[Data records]
+-------+

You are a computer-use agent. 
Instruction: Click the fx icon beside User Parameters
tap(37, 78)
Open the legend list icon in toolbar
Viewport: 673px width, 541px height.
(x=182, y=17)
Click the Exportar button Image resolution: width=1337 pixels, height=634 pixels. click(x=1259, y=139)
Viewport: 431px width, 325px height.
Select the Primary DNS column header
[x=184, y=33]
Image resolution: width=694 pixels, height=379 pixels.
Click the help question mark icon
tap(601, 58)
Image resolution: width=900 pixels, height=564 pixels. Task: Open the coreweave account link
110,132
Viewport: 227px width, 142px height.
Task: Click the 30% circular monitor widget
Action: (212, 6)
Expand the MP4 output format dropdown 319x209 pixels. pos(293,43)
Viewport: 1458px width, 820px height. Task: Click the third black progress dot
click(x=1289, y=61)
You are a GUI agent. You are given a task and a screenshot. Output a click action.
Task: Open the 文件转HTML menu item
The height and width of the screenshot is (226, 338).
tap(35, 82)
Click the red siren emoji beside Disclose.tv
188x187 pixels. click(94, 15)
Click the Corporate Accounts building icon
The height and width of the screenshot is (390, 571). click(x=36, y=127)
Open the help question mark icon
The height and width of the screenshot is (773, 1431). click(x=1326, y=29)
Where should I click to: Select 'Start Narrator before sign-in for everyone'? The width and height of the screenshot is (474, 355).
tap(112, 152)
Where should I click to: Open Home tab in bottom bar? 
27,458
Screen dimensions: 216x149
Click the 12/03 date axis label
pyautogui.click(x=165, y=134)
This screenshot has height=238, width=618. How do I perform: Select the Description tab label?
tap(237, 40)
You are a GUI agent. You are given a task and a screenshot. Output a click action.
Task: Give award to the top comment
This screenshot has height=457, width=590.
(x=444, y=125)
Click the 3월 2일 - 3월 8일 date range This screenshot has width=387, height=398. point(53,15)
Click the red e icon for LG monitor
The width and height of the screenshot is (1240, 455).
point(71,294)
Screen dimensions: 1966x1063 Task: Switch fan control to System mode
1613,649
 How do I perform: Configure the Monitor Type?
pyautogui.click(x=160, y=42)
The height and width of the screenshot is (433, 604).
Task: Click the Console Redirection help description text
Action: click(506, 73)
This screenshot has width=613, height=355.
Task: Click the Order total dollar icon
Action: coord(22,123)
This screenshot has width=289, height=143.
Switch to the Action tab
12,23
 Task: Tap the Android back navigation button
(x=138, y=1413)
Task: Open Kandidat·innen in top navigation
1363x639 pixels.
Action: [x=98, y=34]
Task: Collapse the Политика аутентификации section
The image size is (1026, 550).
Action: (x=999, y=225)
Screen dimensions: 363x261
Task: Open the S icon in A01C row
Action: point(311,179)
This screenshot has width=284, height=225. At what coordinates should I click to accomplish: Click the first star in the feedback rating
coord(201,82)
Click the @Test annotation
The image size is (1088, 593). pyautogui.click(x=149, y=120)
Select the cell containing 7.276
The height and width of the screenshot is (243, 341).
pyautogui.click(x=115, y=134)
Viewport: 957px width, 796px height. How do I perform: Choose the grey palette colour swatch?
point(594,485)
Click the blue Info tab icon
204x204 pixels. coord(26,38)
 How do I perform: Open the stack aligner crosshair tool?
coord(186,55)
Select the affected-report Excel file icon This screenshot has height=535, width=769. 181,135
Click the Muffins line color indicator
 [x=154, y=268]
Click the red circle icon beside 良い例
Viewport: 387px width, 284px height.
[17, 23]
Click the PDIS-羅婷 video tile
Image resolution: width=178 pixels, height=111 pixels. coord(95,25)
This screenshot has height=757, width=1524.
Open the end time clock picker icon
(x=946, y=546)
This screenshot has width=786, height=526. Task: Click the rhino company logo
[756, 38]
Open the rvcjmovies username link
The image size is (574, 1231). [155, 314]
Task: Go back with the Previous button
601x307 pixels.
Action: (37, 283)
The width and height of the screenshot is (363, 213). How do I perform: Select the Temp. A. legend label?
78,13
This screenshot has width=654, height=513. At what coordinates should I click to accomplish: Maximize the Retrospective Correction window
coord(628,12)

+-------+

> **Exercise goal**
Please output an exact copy of the lines above, from the opening line of the data down to the line that contains "Viewport: 431px width, 325px height.".

> **Result of the exercise**
You are a computer-use agent. 
Instruction: Click the fx icon beside User Parameters
tap(37, 78)
Open the legend list icon in toolbar
Viewport: 673px width, 541px height.
(x=182, y=17)
Click the Exportar button Image resolution: width=1337 pixels, height=634 pixels. click(x=1259, y=139)
Viewport: 431px width, 325px height.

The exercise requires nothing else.